Re: FW: [S] general statistical issue: weighting observations in logi - Relogit

11 Nov 2002

Thanks for your note.  The best way to fix the two forms of bias in rare 
events logistic regression is to use one of the techniques we discussed in 
the paper you cite.  Weighting so that they have a 50:50 distribution 
would not help since you'd have to weight it back down (using what we call 
prior correction or weighting) to get unbiased estimates.

the point that is easy to confuse is that there are 2 things going on.  
first is in case-control data, you must correct for the fact that you're 
sampling retrospectively.  Then whether or not you have case-control data 
or prospectively collected data, "rare events" is defined as the fraction 
of y's in the population, not in your sample.  With rare events, logistic 
regression (or logistic regression with a correction for case-control 
sampling) underestimates Pr(Y=1).  the corrections we discuss will fix 
this problem.

Gary King
David Florence Professor of Government 
Director, Harvard-MIT Data Center

http://GKing.Harvard.Edu, King(a)Harvard.Edu    
Direct (617) 495-2027, Assistant (617) 495-9271
Data Center (617) 495-4734, eFax (928) 832-7022

On Mon, 11 Nov 2002, Siwik, Thomas (DE - Duesseldorf) wrote:

...
  Bitte beachten Sie zunächst die Informationen am Ende
dieser E-Mail / at
 first please note the information at the end of this email 
 ----------------------------------------------------------------------------

 Dear Mr. King,

 I found at your HP the interesting paper:
 Logistic Regression in Rare Events Data
 Gary King & Langche Zeng

 I have to evaluate an logistic regression, in which
 the rare events are weighted equally to the frequent events
 to avoid the problem of bias of coefficients.  

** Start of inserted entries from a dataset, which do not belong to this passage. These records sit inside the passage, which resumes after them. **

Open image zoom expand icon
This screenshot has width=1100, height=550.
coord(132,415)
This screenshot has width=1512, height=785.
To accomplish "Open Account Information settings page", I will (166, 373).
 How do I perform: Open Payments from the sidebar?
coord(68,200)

 May I allowed to ask an expert on that field two simple question:
 - Is a 50%/50%-weighting an appropriate method to avoid bias?
 - Aren't the drawbacks even worse biased betas and the risk
 of overfitting the rare events?

 I cannot find any reliable reference emphasizing this method.
 However, may be it makes sense as an easy to apply rule of thumb.

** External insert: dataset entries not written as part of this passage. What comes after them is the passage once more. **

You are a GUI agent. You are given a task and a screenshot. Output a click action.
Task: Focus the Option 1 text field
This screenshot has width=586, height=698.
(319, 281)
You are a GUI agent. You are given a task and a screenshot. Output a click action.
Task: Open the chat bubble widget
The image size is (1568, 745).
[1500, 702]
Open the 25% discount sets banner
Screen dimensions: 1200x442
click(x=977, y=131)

 Forth following I have attached the short discussion I have initiated
 at the s-news-list.

 Thank you & Best regards
 Thomas Siwik
 ________________________________________________

   Dr. Thomas Siwik
   Deloitte & Touche
   Financial Risk Solutions
   Bahnstrasse 16
   40212 Duesseldorf 
   Germany

   eMail:   tsiwik(a)deloitte.de
   Fon:     ++49.(0)211.8772 - 147 / - 133
   Fax:     ++49.(0)211.8772 - 443
   http:     www.deloitte.de/Dienstl/Bran-fr1.htm
 ________________________________________________

 -----Original Message-----
 From: Siwik, Thomas (DE - Duesseldorf) [mailto:tsiwik@deloitte.de]
 Sent: Montag, 4. November 2002 20:24
 To: &#x27;Hongjiew(a)aol.com&#x27;
 Cc: &#x27;s-news(a)lists.biostat.wustl.edu&#x27;
 Subject: Re: [S] general statistical issue: weighting observations in
 logi

  Statistician (1999). One of the nice properties
of logistic 
 regression (not sure it carries over to general logit models) 
 is that if oversample is done based on the response variable, 
 the coefficients estimates of the predictors are not changed. 
 Only the intercept needs to be adjusted. There are researches  
 I understand your point. If one gives weight lambda to the
 observations with Y=1 the odds-ratio is - heuristically speaking -
 changed by lambda as well. That results in an adjustment of the
 intercept.

 However, couldn't it be an asympthotic property of the
 predictors? I tried to find your assertion in the normal equation:
 lambda*Sum(P(Y=0|x_i)*x_i;i|y_i=1) = Sum(P(Y=1|x_i)*x_i;i|y_i=0)
 If this equation is re-written with the adjusted P(Y) there
 remains still a term, which vanishes only for T->infinity. Maybe
 I put it wrong, but additionally I ran an example in S+ showing
 different estimates for all coefficients.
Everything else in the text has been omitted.